Speaker BAnd it probably does align in the way that different adverse effects like you've mentioned GI adverse effects and the pharmacodynamics and pharmacokinetics of a drug lead to this initial period being the highest risk.
Speaker BSo what I would say is I think that period is definitely a key time where it seems that giving this type of preventative advice and potentially even monitoring people who are at high risk is of greatest importance.
Speaker BBut whether or not they're completely risk free later down the line, I think that's a difficult question to answer.

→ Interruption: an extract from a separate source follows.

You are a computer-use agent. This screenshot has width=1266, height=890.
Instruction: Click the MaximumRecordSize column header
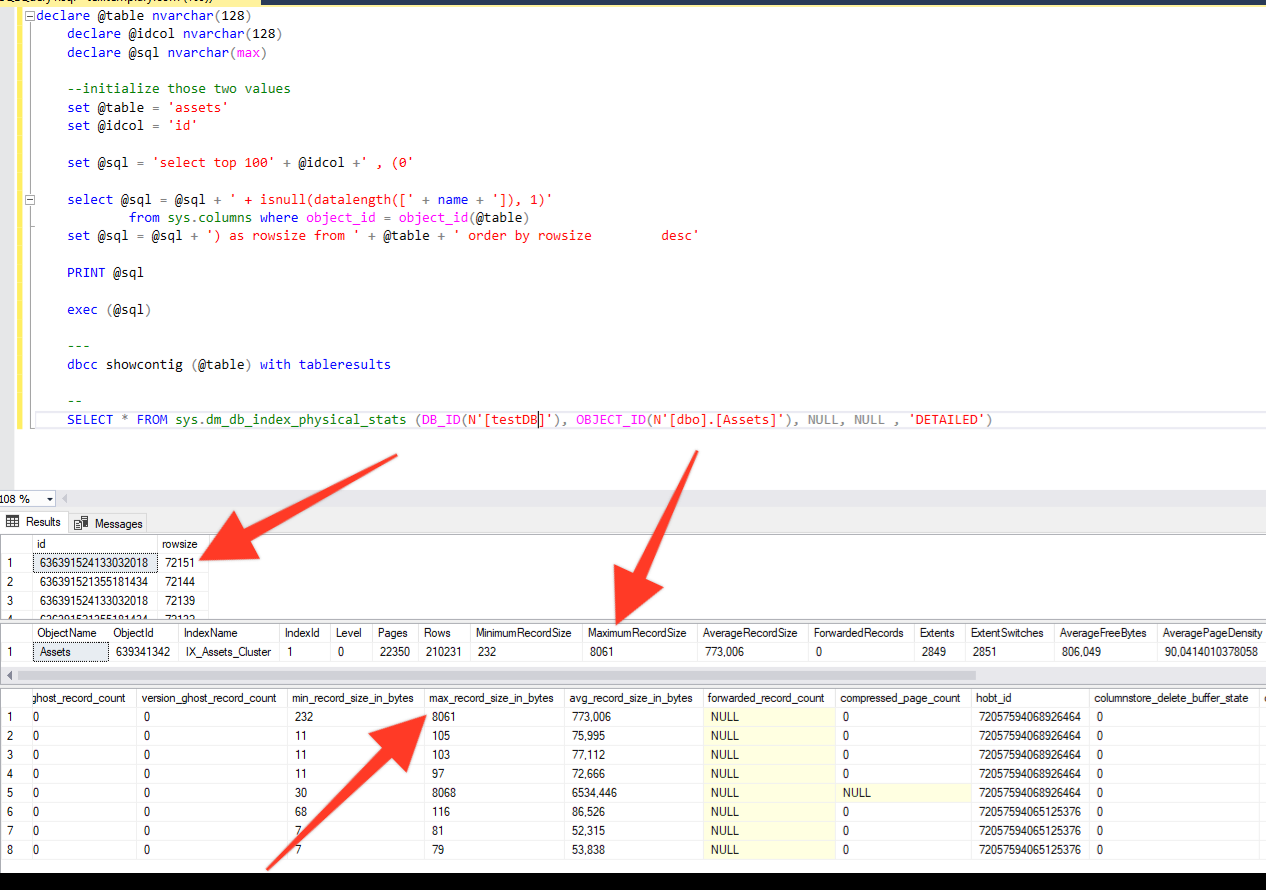[637, 633]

Speaker BAnd again, it will be different based on who you have in front of you and what their underlying risk of developing postural hypotension is at baseline.
Speaker AYeah.
Speaker AAnd I think this study is really important in highlighting that risk because I think there are some drug classes where you may be, as you say, quite cautious about prescribing because of a risk of postural hypertension.
Speaker ASo you may be very cautious with the beta blocker in an elderly patient.
Speaker ABut it's important, I think, to highlight these other drug classes as potential culprits because we.
Speaker AYou don't want people falling over and.
Speaker BAbsolutely, absolutely.
Speaker BYeah.
Speaker BAnd I think traditionally we associate these antihypertensive and cardiovascular drugs as the ones to have the greatest effects.
Speaker BBut a lot of studies show that this group of drugs, but also antidepressants and alpha blockers used for urinary symptoms all have very, very high risk of drug induced postural hypotension.
Speaker BSo yeah, hopefully it highlights that range of risk.
Speaker AYeah.
Speaker AAnd as you've mentioned, with some of these other drugs, for instance alpha blockers or antihypertensives, often they will be co prescribed, especially in a more elderly population.
Speaker ASo it's really great to highlight the risk of additional drug classes as well.
Speaker ABut yeah, I think that's been a really interesting discussion with a lot of really key take home messages for practitioners to take back to their work and to their patients.
Speaker ASo yeah, I just wanted to say thanks very much for joining me to talk about this.
Speaker BGreat.
Speaker BThank you so much.
Speaker BThanks for having me and thank you.
Speaker AAll very much for your time and for listening to this BJGP podcast.
Speaker ACindy's original research article can be found on bjgp.org and the show notes and podcast audio can be found@bjgplife.com and Cindy has told me that she will be presenting this work at the Society for Academic Primary Care Conference which is happening in Cardiff this year.
Speaker AThanks again for listening and bye.